Saturday, January 14, 2017

Resilience



I was reading Ultrarunning Magazine the other day. The very first article was about reflecting on the past year. It closed with the phrase, "May your every run be a great one," followed by the signature of the author. Reading that, something inside me scoffed at Karl. I let out a somewhat mocking chuckle. That phrase didn't sit well with me.

You see, not every run is going to be great. I know from experience. Too much experience... I think that's why I reacted with so much negativity to that phrase. It's wishing its readers something impossible. If your runs aren't all great, then that's normal. We all have runs that hurt, that take way too damn long, that are accompanied by shit weather. The list goes on. Perfection doesn't exist here. Everyone knows that. And I'm sure we're all aware that things aren't always great. They can't be. And they shouldn't be. Runners know this. This is the ultrarunner's mantra.

While the great runs are, well, great, the not so great runs have their place. Maybe even more so than the great runs. It's the hard runs that teach us how to suffer. They teach us what we're made of. The hard runs bring us to our limits and dare us to cross them. They teach us resilience. That no matter how much you hurt, how tired you are, how uncomfortable you feel, no matter what, you must keep moving forward if you want to succeed. The hard runs are the runs we remember. They become the stories we tell that inspire those around us. The hard runs make us stronger. They become the, "Well, if I can do that, I can _____," reference points. It's the hard runs that change us. Not the great runs.

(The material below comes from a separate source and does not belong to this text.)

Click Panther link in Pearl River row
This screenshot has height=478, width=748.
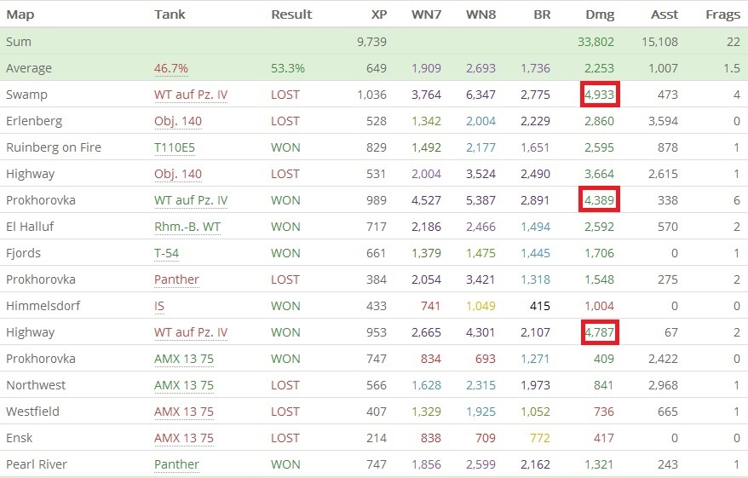[176, 464]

Life's the same way. In the movie Creed, Rocky Balboa is spot on when he says this:

"The world ain't all sunshine and rainbows. It's a very mean nasty place and I don't care how tough you are, it will beat you to your knees and keep you there permanently if you let it. Nobody's gonna hit you as hard as life, but it ain't about how hard you hit. It's about how hard you can get hit and keep moving forward, how much you can take and keep moving forward. That's how winning is done! Now if you know what you're worth, go out and get what you're worth. But you've gotta be willing to take the hits and not point fingers saying you ain't where you wanna be because of him or her or anybody."

There is no progress without struggle. And the road to success is filled with all kinds of struggle. But its not the strongest or the fastest or the smartest or the most attractive that succeed. It's not the ones that have it all together. Success belongs to the ones who are great at suffering. It belongs to those who can take hit after hit after hit and keep moving forward.

So, I hope there are things in our lives that go wrong. That knock the shit out of us. I hope we bleed a little bit. And experience some pain here and there. I hope that not everything in our lives is great, but rather that our lives are great.

Because greatness is not defined by perfection, but resilience.